Respeto, educación y trabajo en equipo, son su filosofía
Los domingos, además, tienen un significado especial: a partir de las seis de la tarde, la cancha se transforma en un espacio para las mujeres del barrio. “Les decimos que ya se acabó el tiempo de lavar platos o cocinar, y que es tiempo de jugar”, comenta Pedro con una sonrisa. Con esto, no solo quiere fomentar el deporte femenino, sino demostrar que el fútbol es para todos.
Pero Pedro no solo enseña a jugar. En el campo, es un guía, un mentor, un consejero. Ha aprendido que muchos de los niños que entrena no tienen figuras paternas en sus hogares, y por eso, él y su equipo deben ser más que entrenadores: deben ser psicólogos, amigos y modelos a seguir. En cada entrenamiento, Pedro no solo enseña a sus jóvenes cómo controlar un balón, sino cómo controlar su destino. Les habla de la importancia de la disciplina, del respeto, de la educación, y del trabajo en equipo, no solo en el campo, sino en la vida.

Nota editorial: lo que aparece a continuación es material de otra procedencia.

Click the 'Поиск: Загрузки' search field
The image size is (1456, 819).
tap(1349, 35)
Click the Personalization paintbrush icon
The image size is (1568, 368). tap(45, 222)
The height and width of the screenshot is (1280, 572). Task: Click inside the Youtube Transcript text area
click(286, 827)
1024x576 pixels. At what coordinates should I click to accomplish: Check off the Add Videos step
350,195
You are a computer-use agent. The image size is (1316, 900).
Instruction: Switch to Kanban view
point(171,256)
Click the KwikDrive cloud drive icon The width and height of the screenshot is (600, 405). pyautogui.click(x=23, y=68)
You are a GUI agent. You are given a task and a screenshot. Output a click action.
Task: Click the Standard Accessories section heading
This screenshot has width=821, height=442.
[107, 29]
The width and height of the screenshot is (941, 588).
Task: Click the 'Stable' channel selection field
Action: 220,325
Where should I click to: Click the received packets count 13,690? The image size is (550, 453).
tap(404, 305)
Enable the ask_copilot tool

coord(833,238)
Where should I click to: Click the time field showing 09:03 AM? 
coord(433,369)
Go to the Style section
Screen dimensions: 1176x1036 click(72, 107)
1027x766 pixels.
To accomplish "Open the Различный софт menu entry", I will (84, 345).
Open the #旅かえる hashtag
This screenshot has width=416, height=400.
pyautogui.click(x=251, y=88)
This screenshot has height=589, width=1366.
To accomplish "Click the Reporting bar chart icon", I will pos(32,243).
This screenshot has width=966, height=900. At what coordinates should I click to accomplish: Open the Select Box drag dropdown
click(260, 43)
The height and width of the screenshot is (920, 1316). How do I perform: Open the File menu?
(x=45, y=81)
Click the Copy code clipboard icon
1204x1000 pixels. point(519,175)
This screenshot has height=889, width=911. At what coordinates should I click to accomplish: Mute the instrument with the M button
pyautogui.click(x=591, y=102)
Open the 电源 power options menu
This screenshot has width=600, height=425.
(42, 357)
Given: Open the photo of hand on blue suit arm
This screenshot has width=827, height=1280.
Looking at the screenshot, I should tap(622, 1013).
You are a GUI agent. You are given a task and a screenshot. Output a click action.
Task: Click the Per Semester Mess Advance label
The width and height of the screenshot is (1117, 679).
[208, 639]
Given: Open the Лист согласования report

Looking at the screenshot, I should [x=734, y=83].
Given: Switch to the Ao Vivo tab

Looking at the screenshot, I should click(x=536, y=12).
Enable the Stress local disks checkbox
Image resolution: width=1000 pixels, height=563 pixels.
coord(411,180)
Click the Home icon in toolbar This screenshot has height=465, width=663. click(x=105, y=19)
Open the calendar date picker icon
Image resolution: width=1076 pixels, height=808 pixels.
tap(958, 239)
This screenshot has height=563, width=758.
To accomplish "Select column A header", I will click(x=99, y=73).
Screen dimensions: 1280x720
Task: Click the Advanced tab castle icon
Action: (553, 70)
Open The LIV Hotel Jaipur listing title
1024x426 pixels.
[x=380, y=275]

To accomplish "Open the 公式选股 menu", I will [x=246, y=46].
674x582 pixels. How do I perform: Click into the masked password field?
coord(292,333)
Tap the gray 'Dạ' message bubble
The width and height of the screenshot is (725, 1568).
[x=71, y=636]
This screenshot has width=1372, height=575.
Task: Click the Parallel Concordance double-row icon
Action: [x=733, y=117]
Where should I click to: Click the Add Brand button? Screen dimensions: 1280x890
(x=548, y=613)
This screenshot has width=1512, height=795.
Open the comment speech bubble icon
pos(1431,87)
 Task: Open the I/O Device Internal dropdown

Su participación en los Campamentos de Fútbol Bancolombia en 2024 fue otro paso en su búsqueda constante de mejorar. Allí aprendió que los padres de los niños también deben ser parte del proceso. Ahora los involucra más, los invita a ser parte activa del desarrollo de sus hijos, y ha visto cómo esa participación transforma no solo a los pequeños, sino a las familias enteras.
A pesar de los logros alcanzados, Pedro no descansa. Sabe que siempre hay más por hacer, más vidas por impactar. Ahora, su mirada está puesta en los niños que no asisten al colegio ni a ninguna escuela de fútbol. “Queremos darles una actividad, algo en qué invertir su tiempo libre”, dice, mientras sueña con organizar más torneos y conseguir los recursos necesarios para seguir adelante.
Pedro José González Torres ha salvado vidas. Lo sabe, pero no se jacta de ello. Prefiere seguir caminando, recorriendo los mismos ocho kilómetros cada mañana, dirigiendo entrenamientos, arbitrando partidos, y formando personas. Porque para él, el fútbol no es solo un juego; es la vida misma.